Il riposo e un’alimentazione adeguata sono fattori preziosi che, oltre al benessere della donna, nutrono utero e feto. L’aumento delle dimensioni del corpo e del peso può preoccupare rispetto ai chili che via via si aggiungono…in realtà servono a preparare la “culla nel corpo” e ad accumulare energie utili sia durante il parto sia, al ritorno a casa nel prendersi cura del neonato. Anche se lo specchio rimanda un’immagine “gonfiata”, la bellezza femminile di una donna in attesa, è unica.

Una donna e un uomo mantengono il loro equilibrio anche quando inizia una gravidanza. Se erano amanti, continuano ad esserlo. Anzi, i mesi della gestazione rappresentano un’occasione di crescita e di arricchimento della relazione. Certo, l’arrivo di un bambino crea scompiglio, soprattutto dal punto di vista emotivo e psicologico. I possibili cambiamenti sessuali dipendono dalla storia soggettiva della donna che la madre è, allo stesso tempo dalla storia soggettiva dell’uomo che il padre è e dalla qualità della loro relazione.

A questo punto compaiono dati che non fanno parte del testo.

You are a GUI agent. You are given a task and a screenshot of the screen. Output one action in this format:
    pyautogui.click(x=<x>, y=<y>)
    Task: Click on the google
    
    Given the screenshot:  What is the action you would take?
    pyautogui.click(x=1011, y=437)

Comunque la voglia e il desiderio può succedere che non si attenuino, bensì può accadere l’inverso. I mesi di gestazione e la nascita mettono a dura prova la relazione di coppia, ma sono anche preziosi occasioni di maturazione e di crescita, sia personale sia relazionale.

In sintesi, dobbiamo tenere presente che, ad ogni fase della gravidanza, i cambiamenti fisiologici sono accompagnati da fenomeni psichici, consci e inconsci, reattivi. Ogni donna vive tale complementarietà in modo soggettivo, quindi diverso. C’è chi si sente fiorire, chi appassire. Chi si apre ottimista ad uno sguardo sul futuro, chi il futuro lo teme. Queste reazioni psicologiche sono fortemente influenzate dall’ambiente che circonda la donna. Le energie psichiche vengono gradatamente rivolte a costruire, arredare il mondo interno, l’unità con l’essere che sta crescendo dentro, a scapito un po’ del mondo esterno. Non c’è da preoccuparsi. La costruzione della “culla interna” che deve contenere il bambino, richiede anche tante energie psichiche/emotive, non solo fisiche. Ed ogni donna ha i suoi tempi, le sue energie, il suo corpo!